(Click to view Avanto New Technologies)

 

 

The New York University Medical Center, one of the nation's premier centers of excellence in health care and medical research, is located on 30th Street and First Avenue in midtown Manhattan. NYU Medical Center consists of two hospitals: the Tisch Hospital and the Rusk Institute of Rehabilitation Medicine and is closely affiliated with Bellevue Hospital, the New York Downtown Hospital, and the Hospital for Joint Diseases Orthopaedic Institute, which together provide a range of superb clinical care matched by few centers world-wide. Tisch Hospital, an acute-care general hospital of 726 beds, contains important treatment and diagnostic units and is a focus for a wide spectrum of regional patient care programs. America's first licensed female physician, Elizabeth Blackwell, founded NYU Downtown Hospital in 1853, and today its 300 beds and over 500 attending physicians enable it to provide acute care to the 600,000 people who work and live in Lower Manhattan. Descendant from an infirmary established in 1658 and founded in 1736 as the first hospital in what was soon to be the United States, Bellevue Hospital today occupies a 25-story, 1232 bed facility with an attending physician staff of 1,200 and a house staff of more than 500 residents. At Bellevue Hospital, 26,000 inpatients and nearly 400,000 outpatient clinic visits are accommodated each year as well as another 100,000 people through the Emergency Department each year. The Hospital for Joint Diseases Orthopaedic Institute is a 220-bed hospital with expertise in orthopaedic surgery, rheumatology and molecular medicine, rehabilitation medicine, neurology, and specialized neurosurgery.
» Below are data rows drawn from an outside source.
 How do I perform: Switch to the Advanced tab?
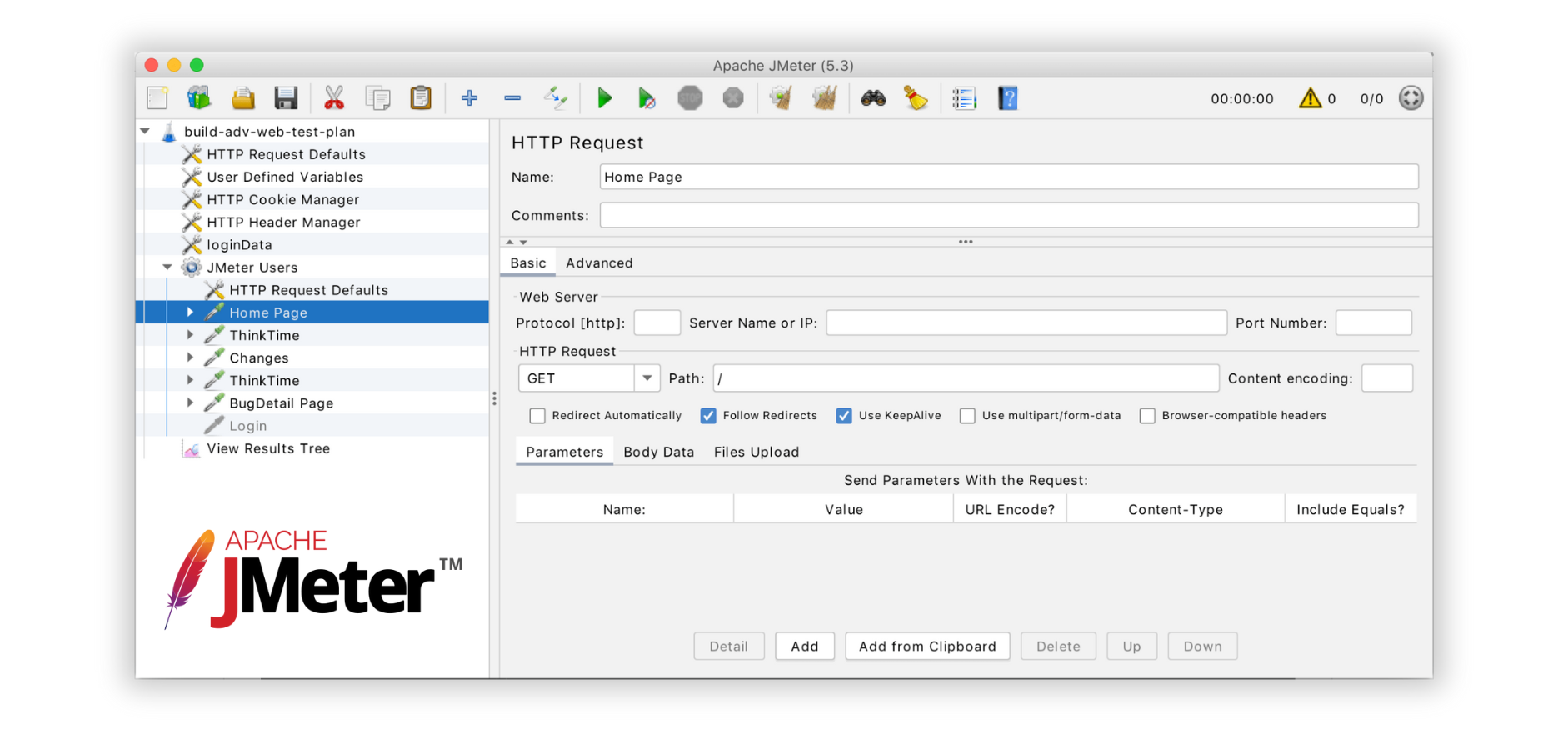click(599, 263)
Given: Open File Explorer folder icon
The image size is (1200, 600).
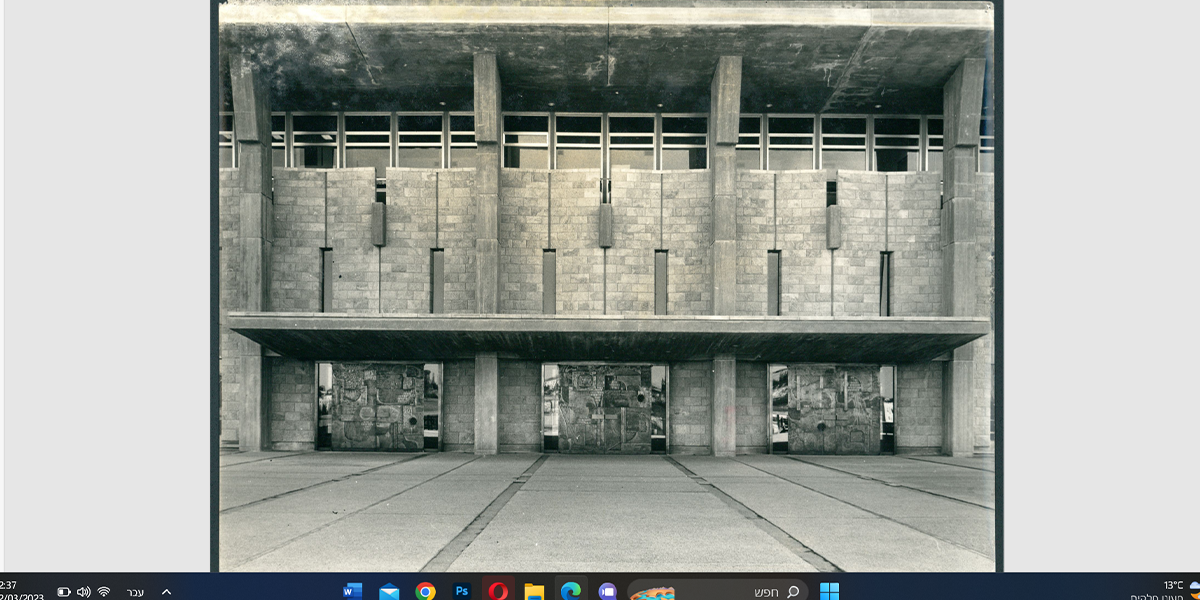Looking at the screenshot, I should pos(534,591).
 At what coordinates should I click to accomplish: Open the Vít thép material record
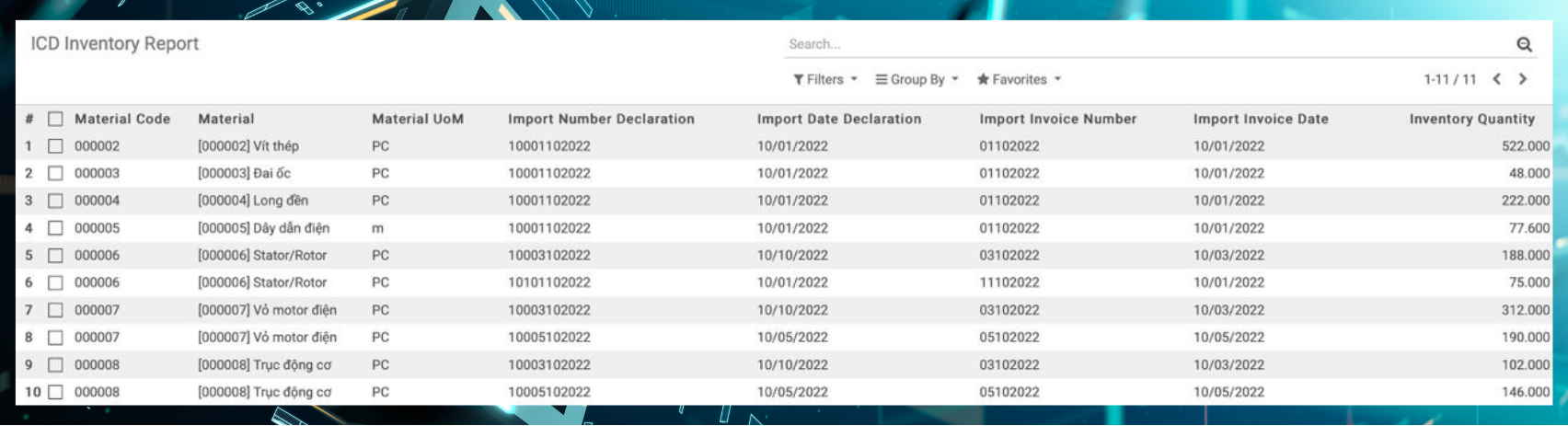pos(248,146)
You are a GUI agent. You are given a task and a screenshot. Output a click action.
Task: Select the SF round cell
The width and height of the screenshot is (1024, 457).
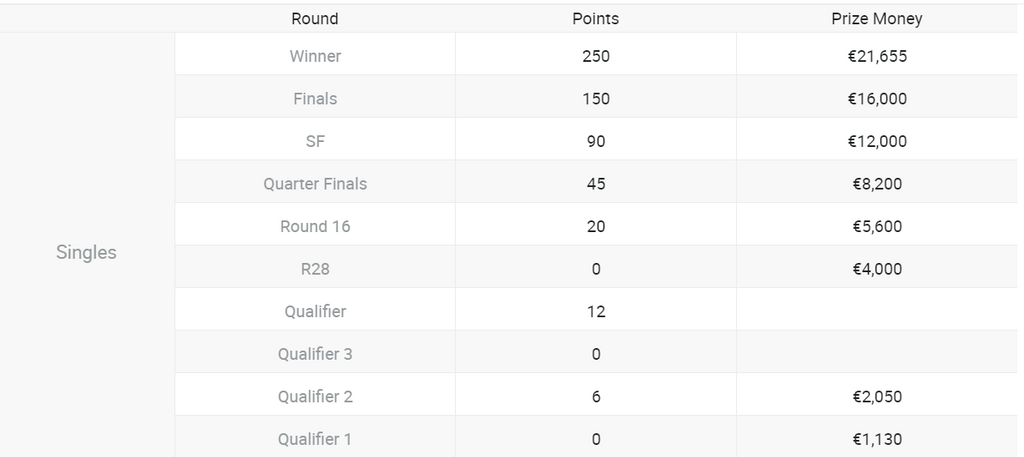[x=315, y=141]

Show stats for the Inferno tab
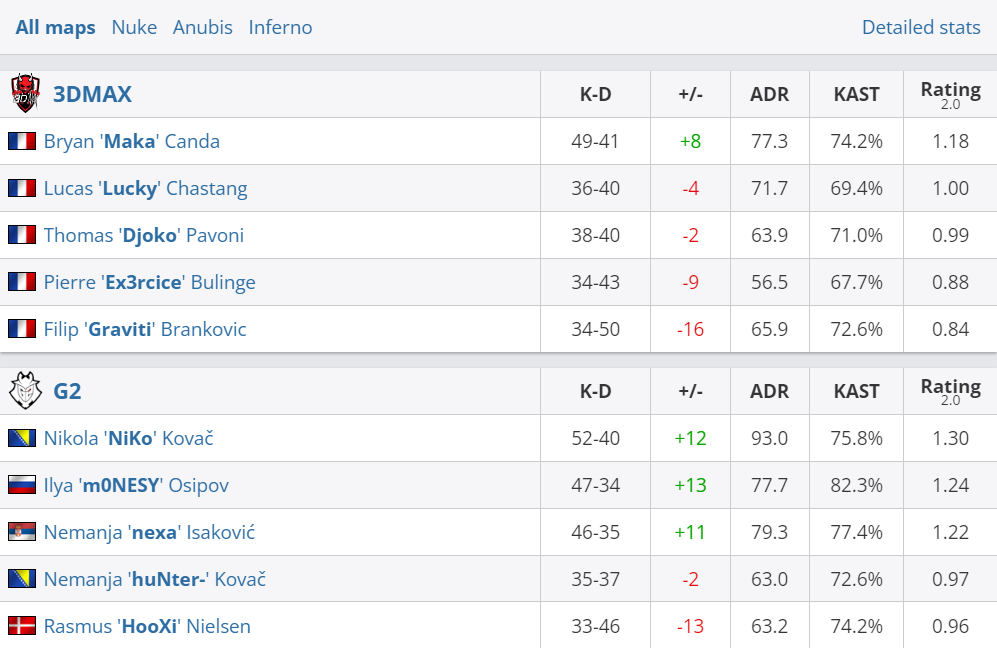pos(280,27)
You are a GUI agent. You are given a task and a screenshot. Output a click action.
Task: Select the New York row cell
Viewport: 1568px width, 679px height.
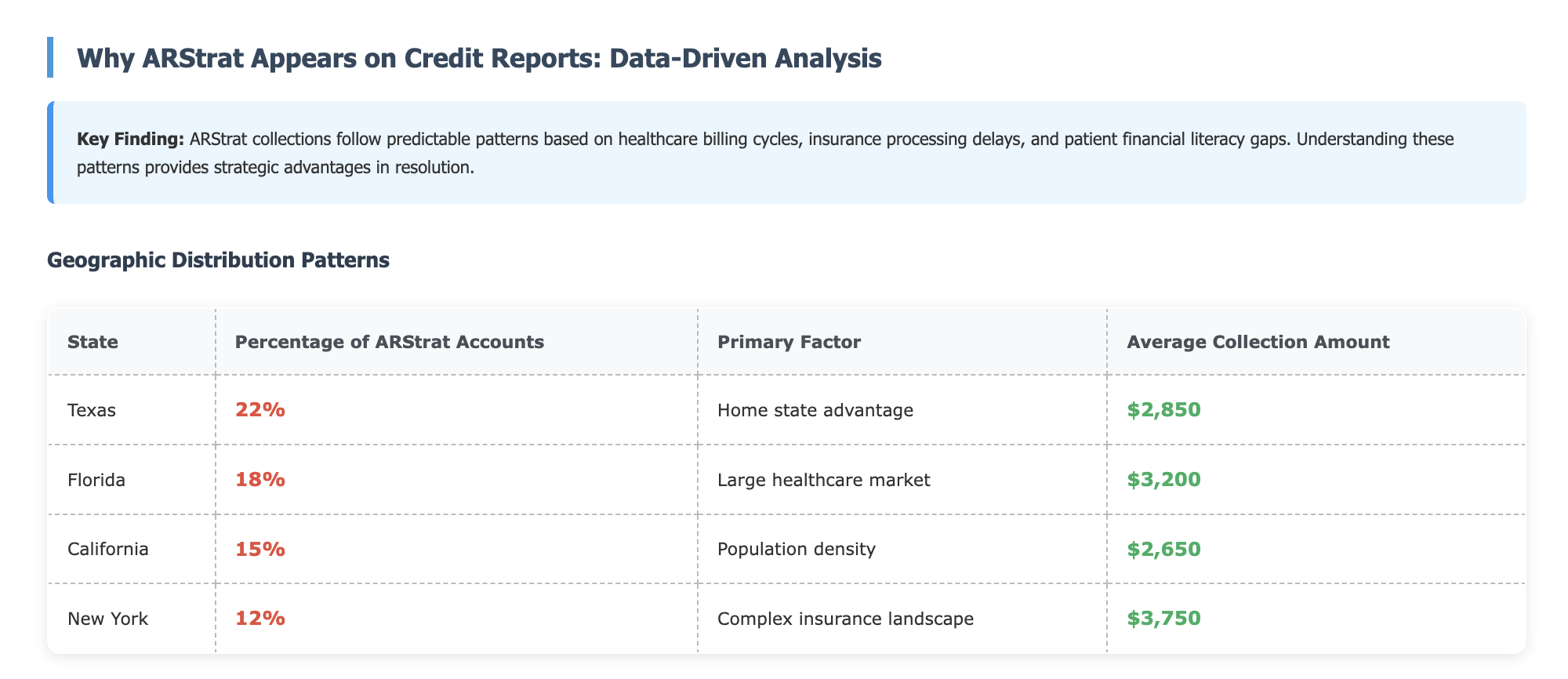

The Department of Radiology at the New York University School of Medicine has over 70 board-certified radiologists and provides a wide ranging and large volume clinical service at all of the NYU Medical Center hospitals. Subspecialty expertise is world-renowned in areas such as neuroradiology, thoracic imaging, abdominal imaging, cardiovascular imaging, genitourinary imaging, musculoskeletal radiology, interventional radiology, and nuclear medicine. Major research efforts are extensive and diverse, including multiple sclerosis, brain spectroscopy, brain perfusion imaging, ventilation MR of the lung, virtual colonoscopy, cardiac perfusion, lung cancer screening, transplant donor evaluation, screening for hepatocellular carcinoma, and MR renography among many others. Education of students, researchers, residents, fellows, and visiting scholars is also an integral component of the department's mission. The NYU School of Medicine, one of the nation's leading centers of advanced biomedical learning, spans a history of excellence of nearly 160 years in the education and training of physicians, in patient care, and in scientific research. NYU School of Medicine includes the Post-Graduate Medical School, the Skirball Institute of Biomolecular Medicine, the Sackler Graduate School in Biomedical Sciences, the National Cancer Institute-designated Kaplan Comprehensive Cancer Center, the federally-funded Nelson Institute of Environmental Medicine, and the Center for AIDS Research.